### TEXT PROVIDED:
We actually had a stressful start to the whole safari thing the night before as we arrived in the dark, quarter of an hour before the gates close (whether you’re booked in or not!) after travelling since 7.30 that morning. Then we had to drive through the park, which is about the size of an English county, whilst Col explained to kids that it wasn’t like a zoo and we probably wouldn’t see things very close up – then Eeeeek! He shrieked like a girl as we nearly knocked in to 2 enormous rhino chomping away next to the road. Shortly afterwards we did the same with a couple of elephants. This time we wound the windows down and watched in silence. Everything was going well until child C slipped inside the car, clattered loudly and frightened them. Col then laughed in the elephants’ faces (nervous laughter) as the biggest elephant snorted and started towards us. I think he felt Col was mocking him. At this point Col (Terry Nutkins) slammed his foot down and did a slight wheel spin – helpful – as we made off in the dark, wheels squealing. Maybe we are more suited to Butlins than this kind of holiday. Anyway, we settled in the next day and saw loads of amazing animals with the help of a trained man in a jeep – it was awesome.
We are nearer Durban now, gradually getting nearer to the airport, staying by the beach in a place called Ballito. It is a bit more sub-tropical here so it’s full of all my favourite plants. Banana trees, palms, hibiscus – I love all that.
I’ve been thinking whilst I’ve been so far from the internet – blogging is a bit weird as you only write about all the cool stuff. It’s a bit like our memories of things I suppose, when we filter out all the tat. And the reality of travelling is that there’s loads of annoying bits. Here is a taste of them, so I can’t be accused of being unreal.
Boredom; Losing car keys in middle of nowhere and having to turn out all luggage twice; Driving for hours and hours on end; Arriving at Bollito flat in the dark and not being able to get in, no staff, and yet not being able to get out because of electric gates. (Laptop out of battery. Phone not accepting incoming calls); Singing ‘Is this the way to Amarillo’ one time too many in the car; Waiting for things in the heat; Listening to bickering in the back of the car. Eg. Every time 3 treats are given out they have the same argument:
“First is the worst, second’s the best, third’s the one with hairy chest”
“I don’t WANNA HAIRY CHEST!!!!”
“OK, OK, I’ll have a hairy chest, you be first”
“I wanna be second” etc etc;
Living with ants in the kitchen; Late nights, early mornings, disrupted sleep in between; Driving for hours looking for lions and not finding any lions; Shops being shut when the staff promised they’d be open; Sunburn; Not finding recognisable food in a supermarket (I bought the kids a chicken’s foot each – heh heh!); Bites; Moths, insects; Child-free couples not appreciating the joys of other peoples’ children enhancing their safari trip of a lifetime!!
It goes without saying that all the great stuff is way better and much more plentiful than any of this. But there, I’ve let you in on the truth.
Saturday, 10 April 2010
Into the wilds...
Wednesday, 7 April 2010
Feeling Hot, Hot, Hot! (by Kool and the gang I think)
Monday, 5 April 2010
The world of the strange
Thursday, 1 April 2010
Live from The Artist's Cafe 'where the food is art'. Yum.

### PROBLEM DETAILS:
Write out, word for word, the passage of the travel blog excerpt that starts with "We are nearer" and ends with "love all that.". Answer from the travel blog excerpt alone.

### MATERIAL SHOWN:
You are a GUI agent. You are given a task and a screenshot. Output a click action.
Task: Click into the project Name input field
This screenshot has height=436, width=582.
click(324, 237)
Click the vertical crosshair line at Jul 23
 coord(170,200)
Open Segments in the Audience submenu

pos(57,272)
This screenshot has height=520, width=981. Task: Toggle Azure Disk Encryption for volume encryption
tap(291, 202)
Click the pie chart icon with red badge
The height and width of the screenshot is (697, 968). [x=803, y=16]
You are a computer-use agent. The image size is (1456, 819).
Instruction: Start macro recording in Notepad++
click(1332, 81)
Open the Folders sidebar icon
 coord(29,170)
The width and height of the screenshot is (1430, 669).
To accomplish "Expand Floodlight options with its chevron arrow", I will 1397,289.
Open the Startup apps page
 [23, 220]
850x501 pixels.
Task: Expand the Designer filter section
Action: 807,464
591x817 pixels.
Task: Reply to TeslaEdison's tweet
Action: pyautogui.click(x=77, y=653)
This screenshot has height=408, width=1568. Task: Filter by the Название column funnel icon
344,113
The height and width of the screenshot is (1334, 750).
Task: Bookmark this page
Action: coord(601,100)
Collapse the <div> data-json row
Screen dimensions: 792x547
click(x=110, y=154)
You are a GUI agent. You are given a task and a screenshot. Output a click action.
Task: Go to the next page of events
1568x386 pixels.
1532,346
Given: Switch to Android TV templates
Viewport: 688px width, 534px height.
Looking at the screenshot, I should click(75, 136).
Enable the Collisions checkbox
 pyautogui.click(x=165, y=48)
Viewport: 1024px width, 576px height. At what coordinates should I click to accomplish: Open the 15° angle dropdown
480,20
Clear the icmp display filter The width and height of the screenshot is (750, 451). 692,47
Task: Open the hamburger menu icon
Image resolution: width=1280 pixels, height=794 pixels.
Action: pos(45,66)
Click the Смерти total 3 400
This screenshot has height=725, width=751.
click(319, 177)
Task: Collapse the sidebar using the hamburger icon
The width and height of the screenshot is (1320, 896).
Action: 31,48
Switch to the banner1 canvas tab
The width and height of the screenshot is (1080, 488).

### WORKED SOLUTION:
We are nearer Durban now, gradually getting nearer to the airport, staying by the beach in a place called Ballito. It is a bit more sub-tropical here so it’s full of all my favourite plants. Banana trees, palms, hibiscus – I love all that.